Exercise
For the word "computer", count the lines of the data that include it and give only the total.

Available data
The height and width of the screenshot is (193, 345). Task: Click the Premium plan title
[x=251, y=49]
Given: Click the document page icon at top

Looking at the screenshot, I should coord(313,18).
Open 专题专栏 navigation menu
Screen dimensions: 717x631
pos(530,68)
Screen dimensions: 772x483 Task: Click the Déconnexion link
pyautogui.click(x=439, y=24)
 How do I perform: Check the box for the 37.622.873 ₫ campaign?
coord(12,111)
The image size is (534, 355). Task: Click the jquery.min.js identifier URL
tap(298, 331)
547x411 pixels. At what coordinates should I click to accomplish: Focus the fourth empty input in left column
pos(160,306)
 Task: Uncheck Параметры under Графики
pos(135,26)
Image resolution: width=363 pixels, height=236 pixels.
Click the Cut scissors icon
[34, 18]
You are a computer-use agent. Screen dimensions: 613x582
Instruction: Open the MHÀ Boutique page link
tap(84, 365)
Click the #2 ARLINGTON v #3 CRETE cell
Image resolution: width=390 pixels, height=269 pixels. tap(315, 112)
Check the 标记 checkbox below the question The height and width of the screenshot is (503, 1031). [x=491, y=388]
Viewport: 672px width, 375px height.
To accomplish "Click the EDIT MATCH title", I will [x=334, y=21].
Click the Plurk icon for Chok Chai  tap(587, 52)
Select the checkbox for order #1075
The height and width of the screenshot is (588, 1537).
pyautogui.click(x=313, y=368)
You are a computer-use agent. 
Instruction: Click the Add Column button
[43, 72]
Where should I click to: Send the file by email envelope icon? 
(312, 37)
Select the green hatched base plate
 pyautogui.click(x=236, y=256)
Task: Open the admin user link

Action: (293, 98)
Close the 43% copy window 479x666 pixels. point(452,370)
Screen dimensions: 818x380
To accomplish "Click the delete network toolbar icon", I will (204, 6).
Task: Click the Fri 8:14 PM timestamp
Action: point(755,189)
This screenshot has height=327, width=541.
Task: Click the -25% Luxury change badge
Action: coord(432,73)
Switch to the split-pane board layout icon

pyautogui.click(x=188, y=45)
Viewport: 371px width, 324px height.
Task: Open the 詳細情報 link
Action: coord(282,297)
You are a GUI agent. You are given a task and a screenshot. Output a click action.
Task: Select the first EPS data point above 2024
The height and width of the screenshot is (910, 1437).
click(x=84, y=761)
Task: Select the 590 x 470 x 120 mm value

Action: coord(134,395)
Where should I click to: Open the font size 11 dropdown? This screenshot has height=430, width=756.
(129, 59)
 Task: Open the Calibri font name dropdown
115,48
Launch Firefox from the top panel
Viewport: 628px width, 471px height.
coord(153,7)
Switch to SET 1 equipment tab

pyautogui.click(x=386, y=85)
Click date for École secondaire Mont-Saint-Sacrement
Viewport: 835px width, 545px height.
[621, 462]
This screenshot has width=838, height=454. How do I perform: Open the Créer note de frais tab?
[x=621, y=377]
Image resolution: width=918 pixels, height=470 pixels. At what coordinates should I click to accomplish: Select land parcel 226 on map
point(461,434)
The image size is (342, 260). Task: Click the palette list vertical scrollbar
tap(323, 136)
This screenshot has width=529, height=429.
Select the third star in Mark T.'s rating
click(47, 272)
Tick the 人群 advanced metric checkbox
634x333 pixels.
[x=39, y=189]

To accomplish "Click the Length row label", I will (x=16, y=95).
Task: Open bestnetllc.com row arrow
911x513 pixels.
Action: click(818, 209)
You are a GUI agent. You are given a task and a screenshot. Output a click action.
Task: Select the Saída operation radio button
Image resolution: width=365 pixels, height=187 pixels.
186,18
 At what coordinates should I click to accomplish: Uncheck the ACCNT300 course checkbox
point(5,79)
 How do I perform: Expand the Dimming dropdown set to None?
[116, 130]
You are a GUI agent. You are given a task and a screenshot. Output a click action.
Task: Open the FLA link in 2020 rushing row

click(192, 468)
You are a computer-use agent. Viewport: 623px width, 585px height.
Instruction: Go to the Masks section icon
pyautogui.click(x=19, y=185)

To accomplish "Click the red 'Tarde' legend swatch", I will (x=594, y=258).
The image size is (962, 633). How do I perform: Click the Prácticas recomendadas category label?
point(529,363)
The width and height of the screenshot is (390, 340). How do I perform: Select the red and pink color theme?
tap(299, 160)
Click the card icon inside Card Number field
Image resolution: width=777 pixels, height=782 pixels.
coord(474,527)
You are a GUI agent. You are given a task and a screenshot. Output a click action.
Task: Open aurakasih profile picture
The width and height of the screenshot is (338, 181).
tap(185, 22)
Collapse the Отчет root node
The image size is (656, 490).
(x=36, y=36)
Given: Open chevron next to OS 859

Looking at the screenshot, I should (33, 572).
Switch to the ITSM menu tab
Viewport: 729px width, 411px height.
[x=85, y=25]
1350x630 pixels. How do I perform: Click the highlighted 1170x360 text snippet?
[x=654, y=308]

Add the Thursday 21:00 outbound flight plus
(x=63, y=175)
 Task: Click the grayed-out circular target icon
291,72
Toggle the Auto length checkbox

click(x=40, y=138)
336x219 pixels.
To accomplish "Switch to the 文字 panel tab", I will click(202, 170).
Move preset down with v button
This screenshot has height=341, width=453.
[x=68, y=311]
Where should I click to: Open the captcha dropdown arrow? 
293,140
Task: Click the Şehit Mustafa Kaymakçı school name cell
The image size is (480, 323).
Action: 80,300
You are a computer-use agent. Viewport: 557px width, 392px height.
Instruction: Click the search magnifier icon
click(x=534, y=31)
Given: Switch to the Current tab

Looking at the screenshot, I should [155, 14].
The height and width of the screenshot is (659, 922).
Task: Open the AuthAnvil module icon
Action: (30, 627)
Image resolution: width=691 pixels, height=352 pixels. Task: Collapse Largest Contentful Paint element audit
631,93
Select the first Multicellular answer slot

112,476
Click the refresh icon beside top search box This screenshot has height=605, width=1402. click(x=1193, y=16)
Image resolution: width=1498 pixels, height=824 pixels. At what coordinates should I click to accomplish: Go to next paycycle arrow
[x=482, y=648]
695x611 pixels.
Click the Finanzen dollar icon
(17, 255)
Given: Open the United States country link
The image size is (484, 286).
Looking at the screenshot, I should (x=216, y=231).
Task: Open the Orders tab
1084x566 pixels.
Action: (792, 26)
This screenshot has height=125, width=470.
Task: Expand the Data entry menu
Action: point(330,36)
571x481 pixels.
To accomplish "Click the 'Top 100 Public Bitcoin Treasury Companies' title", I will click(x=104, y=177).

Reply to the exercise
4